Romanian-American mathematician

Titu Andreescu (born August 19, 1956) is an associate professor of mathematics at the University of Texas at Dallas. He is firmly involved in mathematics contests and olympiads, having been the Director of American Mathematics Competitions (as appointed by the Mathematical Association of America), Director of the Mathematical Olympiad Program, Head Coach of the United States International Mathematical Olympiad Team, and Chairman of the United States of America Mathematical Olympiad. He has also authored a large number of books on the topic of problem solving and olympiad-style mathematics.

==Biography==
Andreescu was born in the Romanian city of Timișoara in 1956. From an early age, an interest in higher-level mathematics was encouraged by his father and by his uncle Andrew, who was a retired university professor. As a high school student, he excelled in mathematics, and in 1973, 1974, and 1975 won the Romanian national problem solving contests organized by the journal Gazeta Matematică. After graduating with a B.S. degree from the University of Timișoara, Andreescu was appointed a professor of mathematics at the Constantin Diaconovici Loga school of Mathematics and Physics. Between the years 1981–1989 he also worked as the editor-in-chief of the Periodical Revista matematică din Timișoara. In 1990, as the Eastern Bloc began to collapse, Andreescu emigrated to the United States, where he first taught at the Illinois Mathematics and Science Academy. He earned a Ph.D. degree from the University of Timișoara in 2003.

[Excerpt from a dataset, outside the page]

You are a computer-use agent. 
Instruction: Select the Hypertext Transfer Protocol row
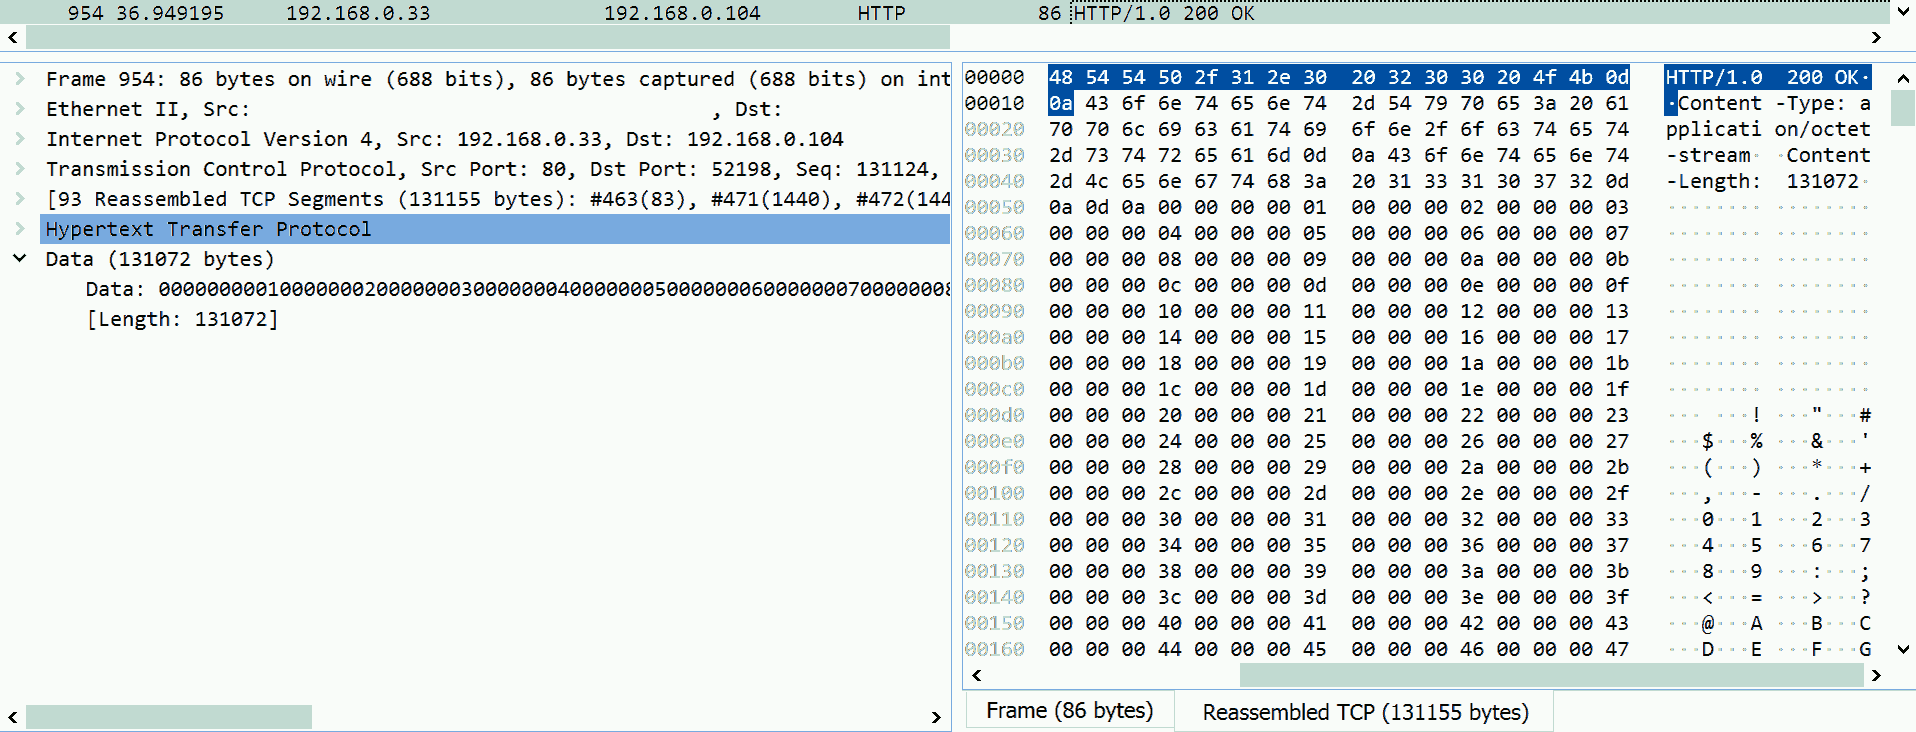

==Mathematics coaching and contests==
During the 1980s, Andreescu served as a coach for the Romanian International Mathematical Olympiad (IMO) team and in 1983 was presented with the national award of "Distinguished Professor". In 1984 he was appointed as "Counselor of the Romanian Ministry of Education". After emigrating to the United States, Andreescu became involved in coaching the American IMO team. His most notable success came in 1994 when the American team obtained a perfect score at the Hong Kong International Mathematical Olympiad, the first time that any team had achieved this. In recognition of this achievement, he was awarded a Certificate of Appreciation from the Mathematical Association of America for "outstanding service" as coach of the United States Mathematical Olympiad Program.

==AwesomeMath Program==
In 2006, Andreescu established a math camp for bright and motivated middle and high school mathematicians. The first AwesomeMath summer program was very effective, with noted professors serving as instructors, and mentors and assistants who had performed well at Olympiads. The program has now been expanded to include locations at the University of Puget Sound (formerly at the University of California, Berkeley) and Cornell University, as well as the original location at the University of Texas at Dallas. The program continues throughout the year as the related AwesomeMath Year-round program, or AMY.

==Metroplex Math Circle==
In 2006, Andreescu founded a mathematical circle hosted by the University of Texas at Dallas. This circle continues to thrive under his leadership, serving the needs of talented middle and high school students in north Texas. Speakers come from around the world and the local community of professors and their most skilled graduate students. Notable participants in the Metroplex Math Circle include Amy Chyao, Michael Ma, and Niranjan Balachandar.

==Math Rocks! Program==
In 2008, the Plano Independent School District in Plano, Texas launched a Math Rocks! program, a program for kids with very high-level math skills. For two years, it was piloted successfully. Then, in 2010, PISD made a decision to open Math Rocks! to all Plano schools, not just those on the west side. Since then, Math Rocks! is at many PISD schools, such as Rice, Murphy, Schimelpfenig, Schell, Otto, Christie, and McCall. Andreescu helps to direct the program. Subjects of Math Rocks! include simple sums, nice numbers, factorials, math and chess, divisors of numbers, tangrams, magic squares, cryptarithmetic, and digits of numbers. Plano Independent School District has gotten special permission from the Mathematical Association of America (MAA) for students in Math Rocks! to participate in the American Mathematics Competitions (AMC.) These high level math tests include the AMC 8 (8th grade material), AMC 10 (10th grade material), the AMC 12 (12th grade material), and AIME. Students enrolled in Math Rocks! taking the AMC tests include third graders all the way to tenth graders.